Scaling with NVIDIA, shipping with Anthropic
Owkin’s partnership with Anthropic offered an early test of this modular architecture. Pathology Explorer, an agent built on Owkin’s HIPE histology model, was included in the launch of Claude for Healthcare and Life Sciences, accessible via the Model Context Protocol (MCP).
Béal said K Pro’s internal system was already built on MCP servers, so exposing an agent to Anthropic’s platform was a natural extension. “It’s also a forcing function to ensure our system is modular by design,” he said, “because at the end of the day, we need our systems to be interoperable with many different platforms.”
The target users are translational researchers and early clinical development teams who need to test hypotheses against real patient data at scale but lack the pathology bandwidth to do it themselves.
The NVIDIA partnership is about scaling what OwkinZero proved in-house. Owkin’s research team demonstrated that small open-weight models, fine-tuned with reinforcement learning on biological data, could outperform much larger commercial LLMs on specialized reasoning tasks. The collaboration gives Owkin access to the NeMo RL framework and NVIDIA AI infrastructure to push that work further. “The idea is to scale the promising research and move it to the next level,” Béal said, “and then integrate those state-of-the-art tools and resulting models directly within our agentic platform.”
Béal said Owkin derives complex question-and-answer pairs from its multimodal patient data to create a kind of biological ground truth for training. The model is then trained via reinforcement learning from verifiable rewards (RLVR), rewarded when its answers match that ground truth. “Those Q&As represent a kind of ground truth understanding of the biology,” Béal said.
The next step, he said, is moving beyond binary right-or-wrong signals toward process-based evaluation.

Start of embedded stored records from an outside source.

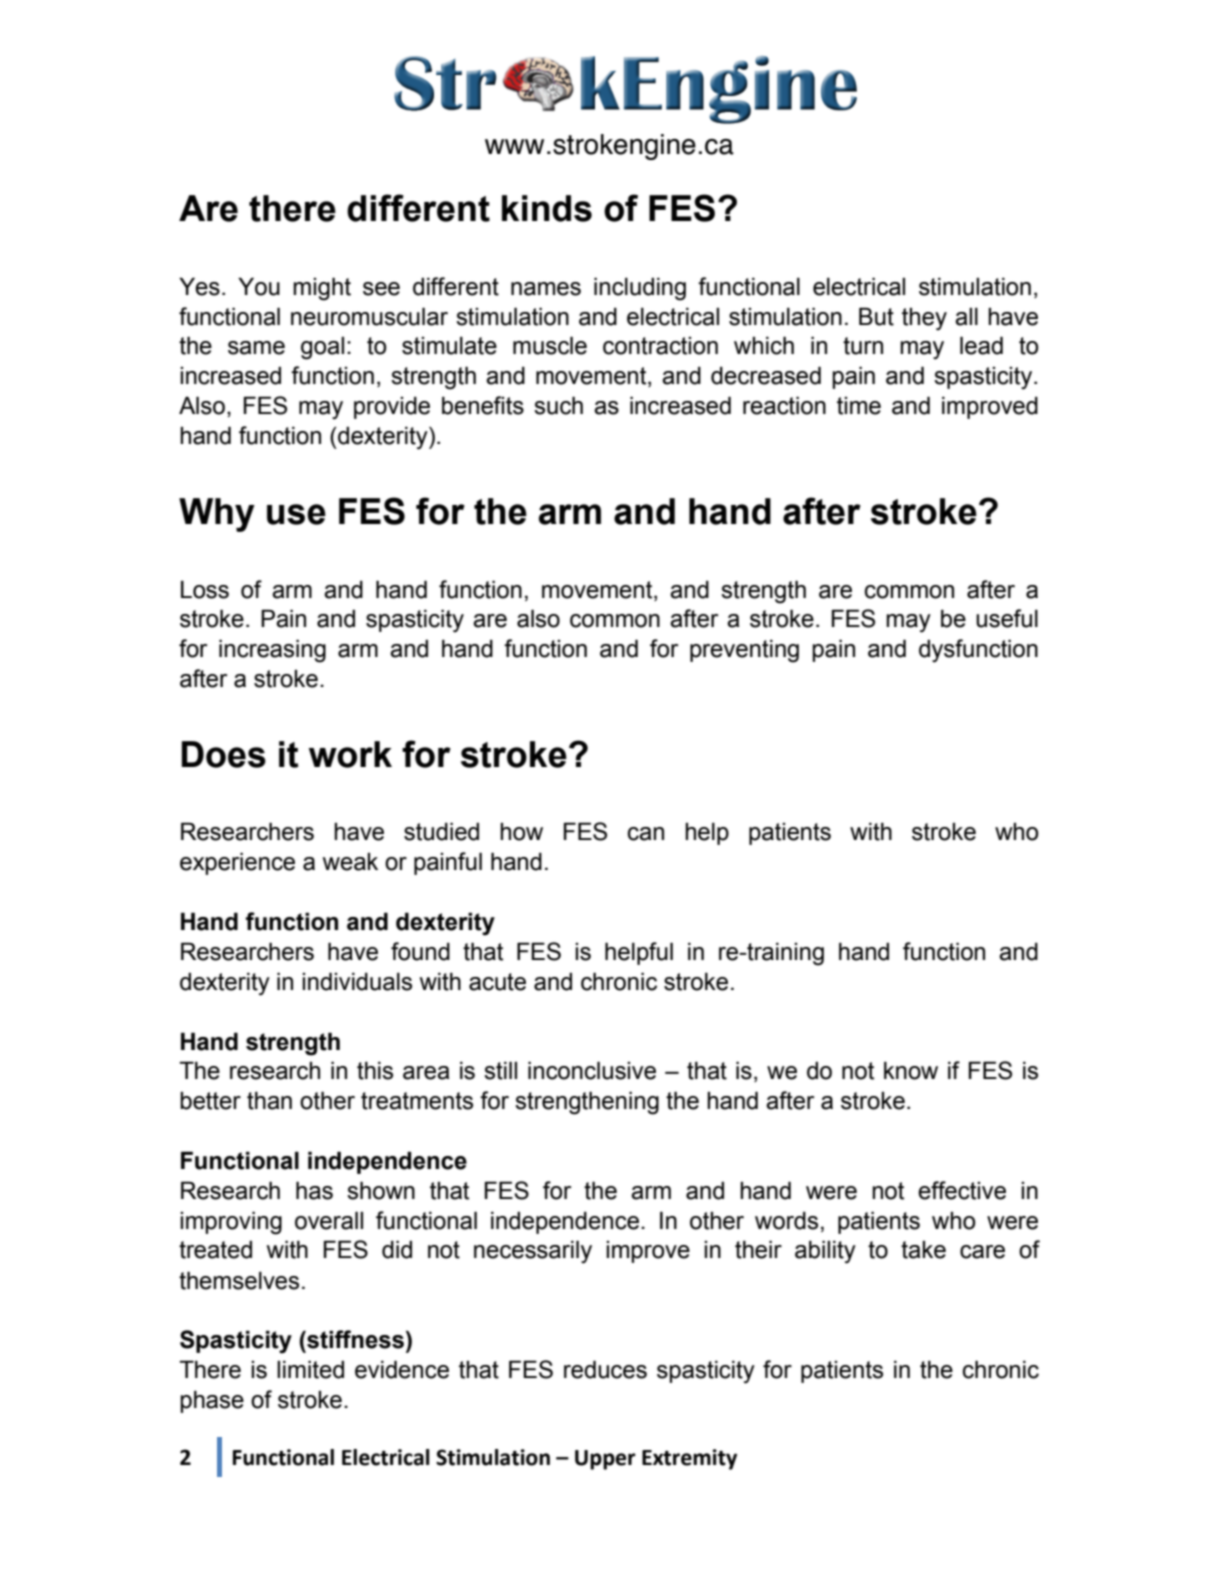 This image has height=1577, width=1218. Describe the element at coordinates (350, 862) in the image. I see `weak` at that location.
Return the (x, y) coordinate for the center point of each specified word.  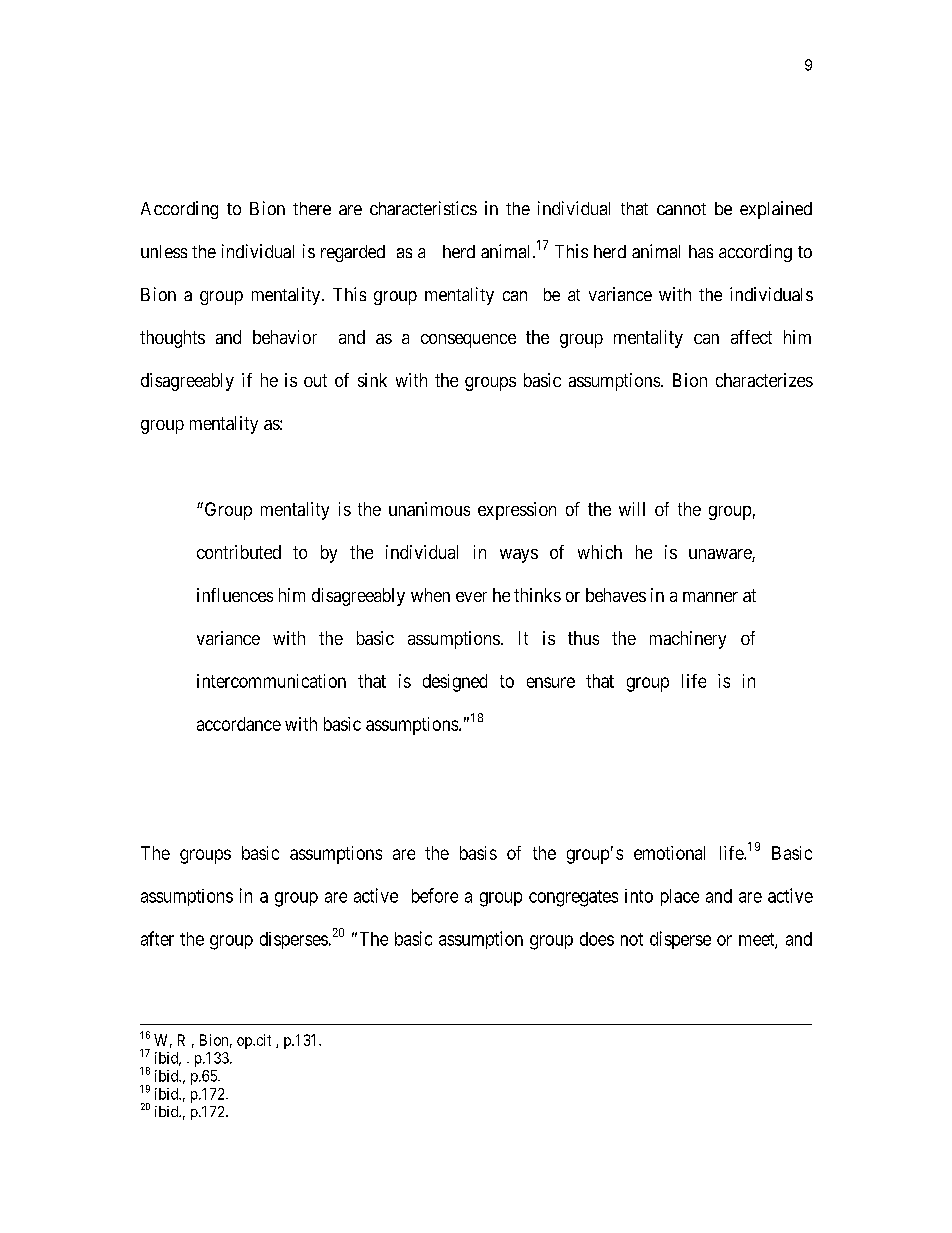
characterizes (764, 380)
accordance (239, 724)
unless (164, 251)
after (157, 938)
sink (372, 380)
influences (235, 595)
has (701, 251)
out (315, 380)
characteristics (423, 208)
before (435, 895)
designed (455, 683)
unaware (721, 555)
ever (471, 597)
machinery (688, 640)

In other words, the shift is training the model not just on whether it reached the correct answer, but on whether the reasoning chain that got it there was sound. In a February 2026 blog post, Owkin described related internal work using simulated gene regulatory networks as a causal-reasoning training environment. “We can already generate way more material with AI agents than we can possibly review as human beings in our lifetime,” Béal said. “That’s what we need to prepare for as researchers in every field.”